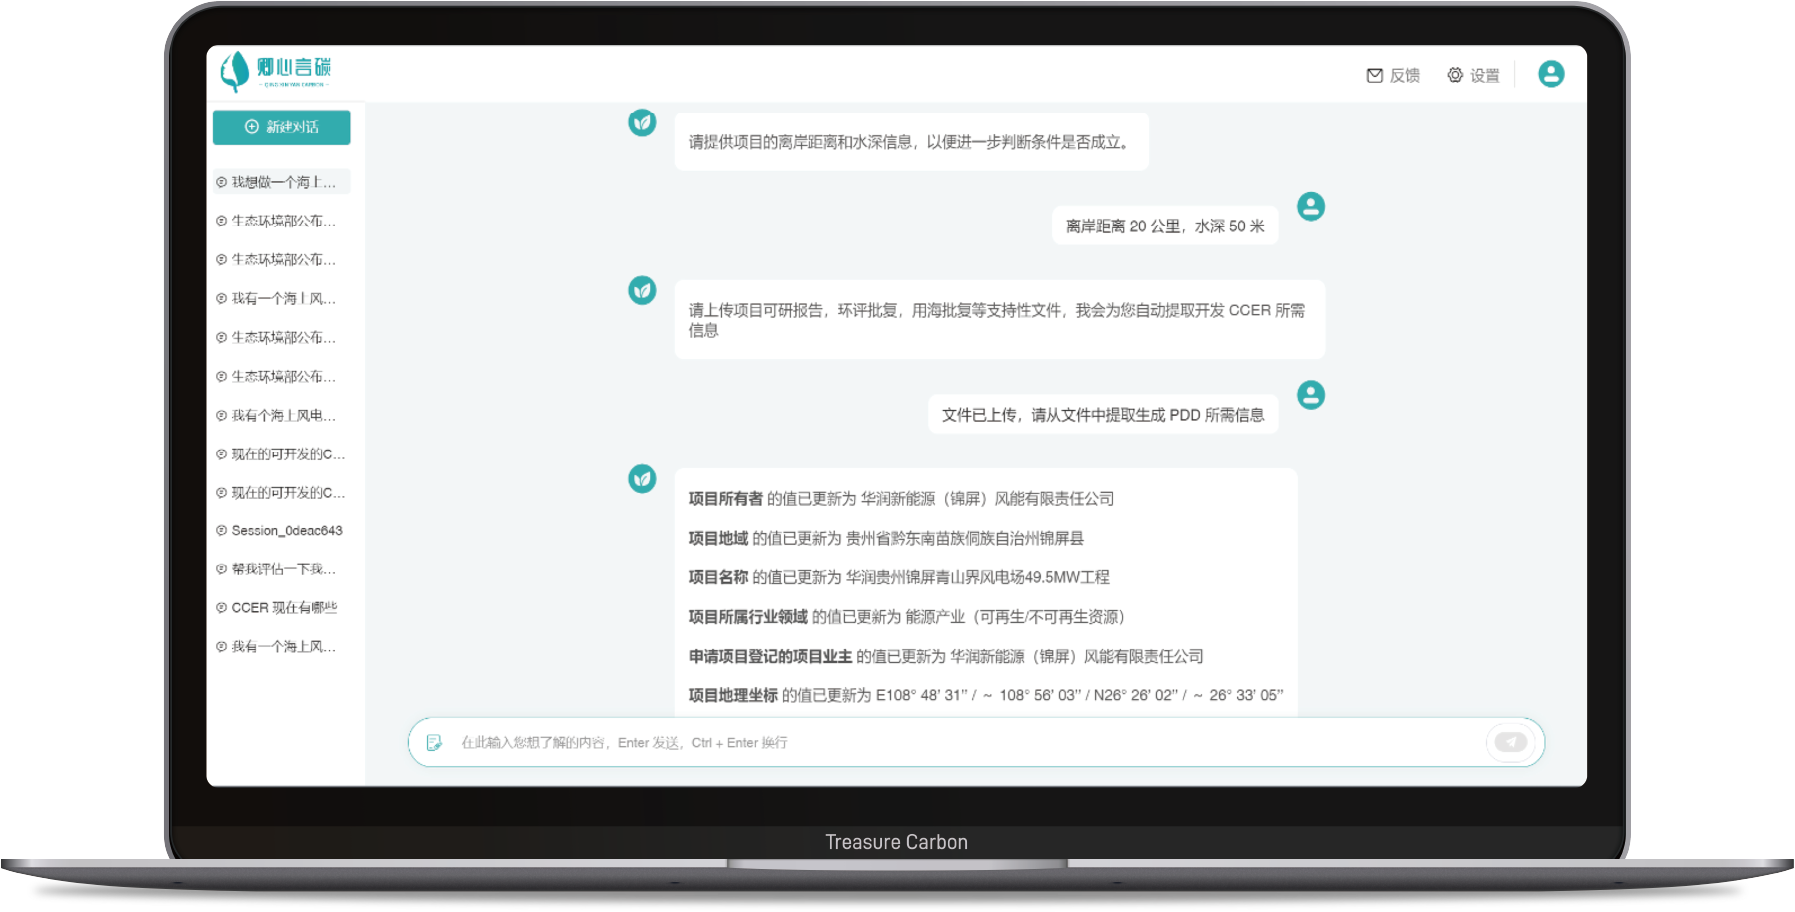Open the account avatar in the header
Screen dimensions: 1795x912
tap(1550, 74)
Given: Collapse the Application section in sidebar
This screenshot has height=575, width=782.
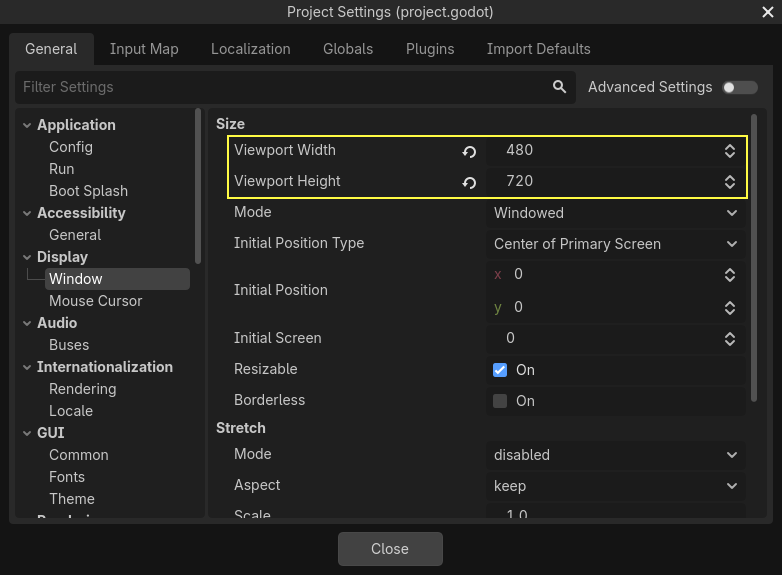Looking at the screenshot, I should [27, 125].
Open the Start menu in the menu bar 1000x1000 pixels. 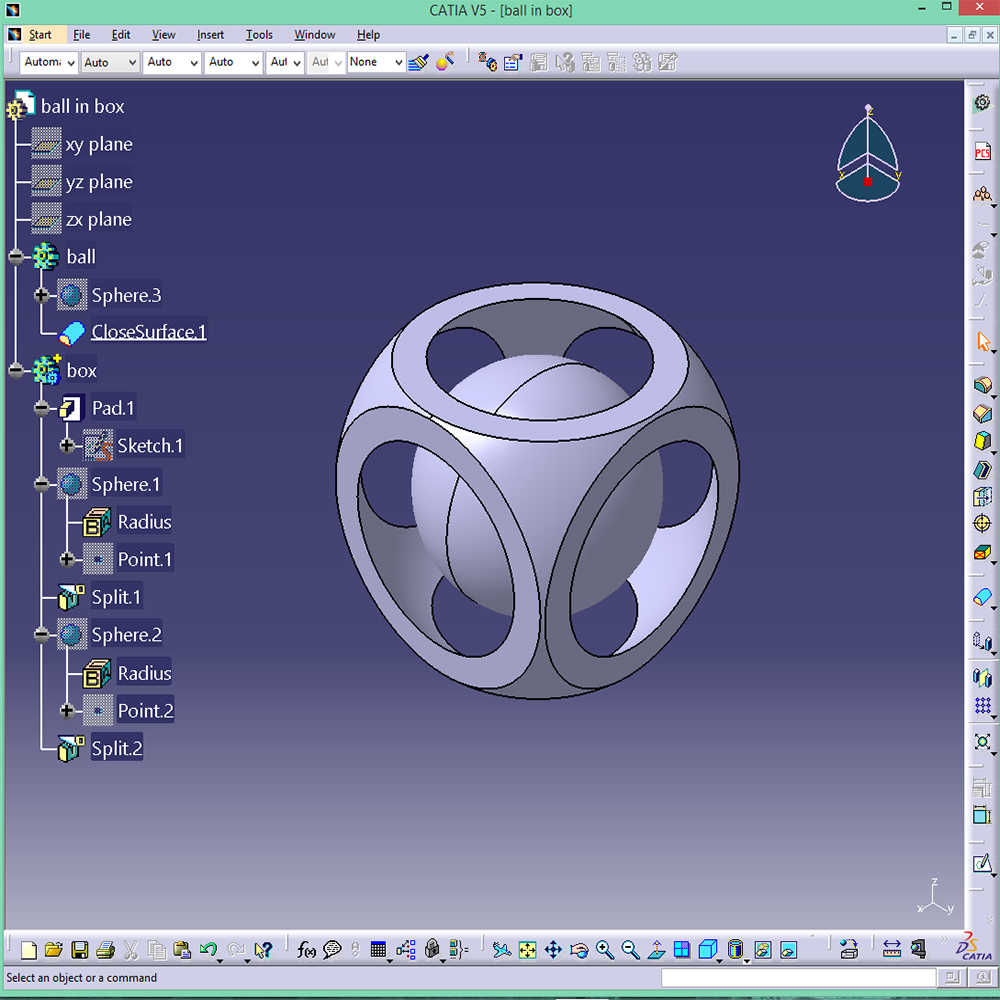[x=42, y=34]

== == ==

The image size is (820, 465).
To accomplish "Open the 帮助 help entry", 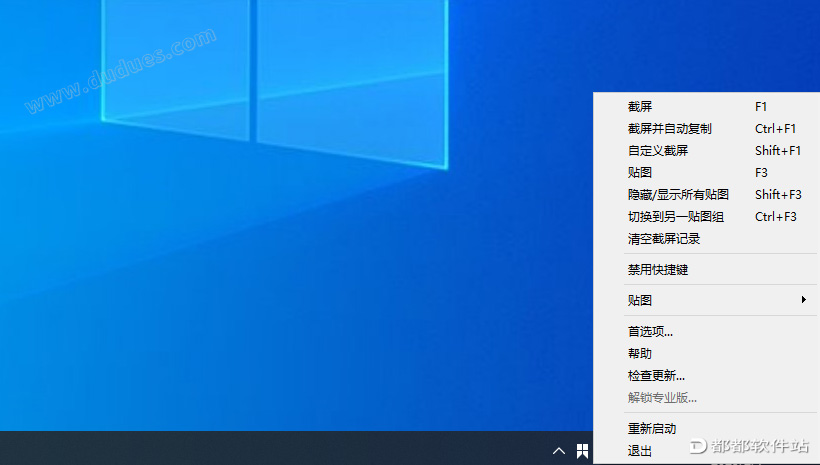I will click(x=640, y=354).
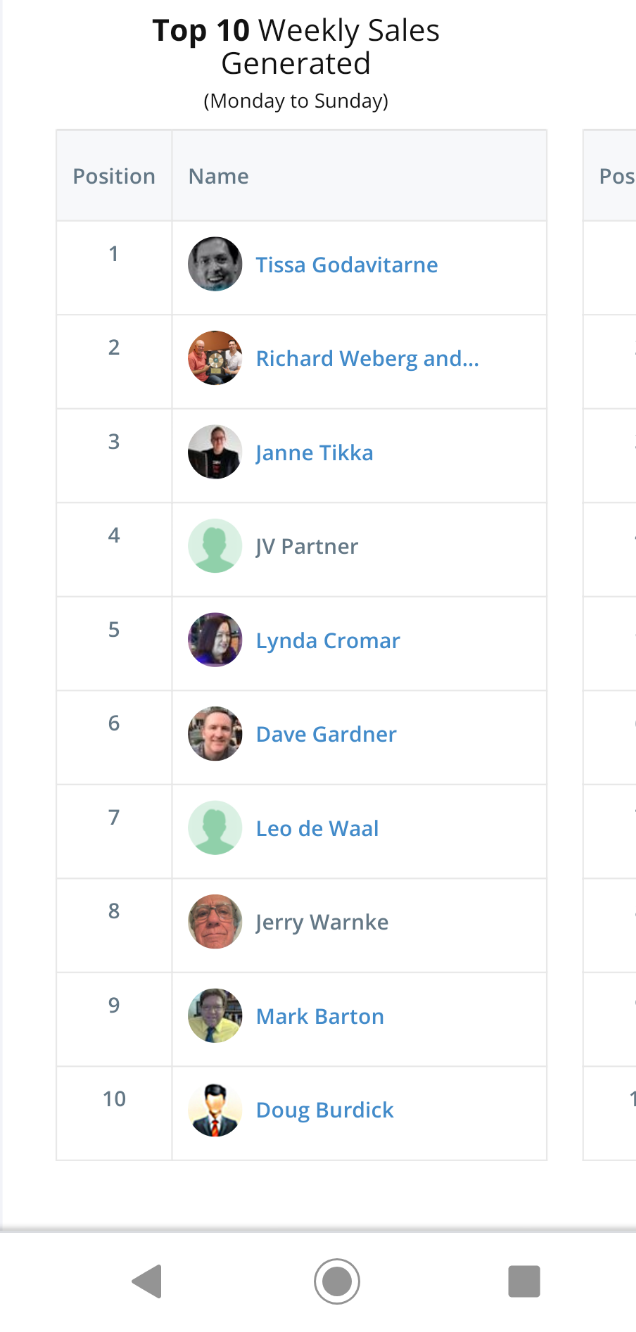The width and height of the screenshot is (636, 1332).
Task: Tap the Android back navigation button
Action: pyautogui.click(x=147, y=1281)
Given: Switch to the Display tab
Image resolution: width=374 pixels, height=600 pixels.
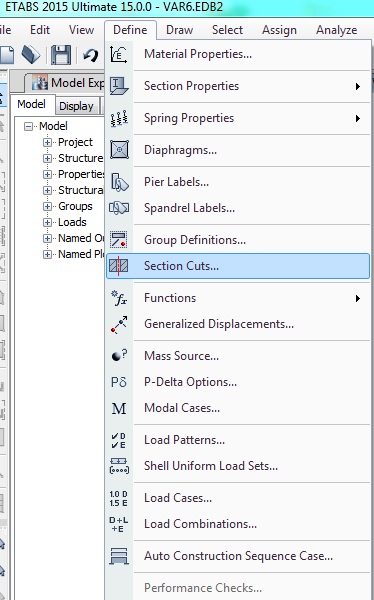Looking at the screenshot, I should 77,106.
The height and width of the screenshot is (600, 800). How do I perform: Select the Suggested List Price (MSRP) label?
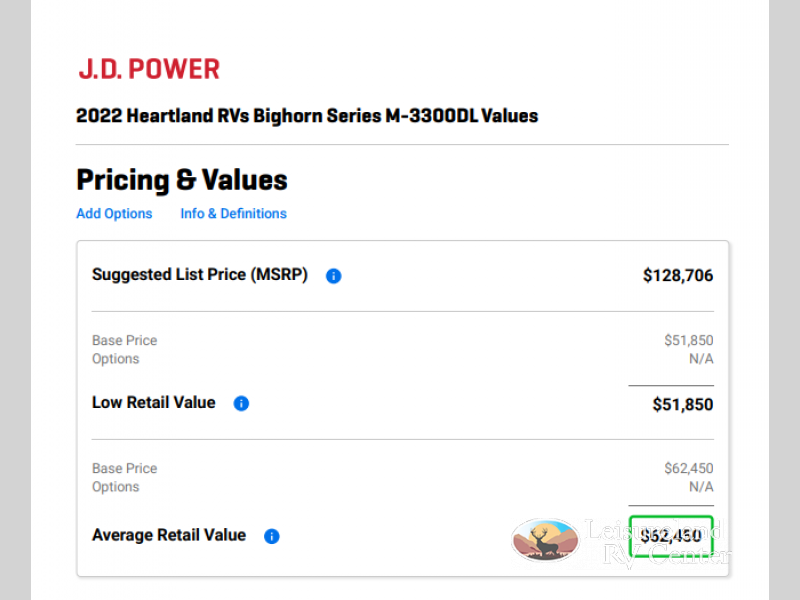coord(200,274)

== == ==

→ Directions: Count how many of the lines in the material include the word "Given", and state that number without anything else.

→ Reply to the task: 2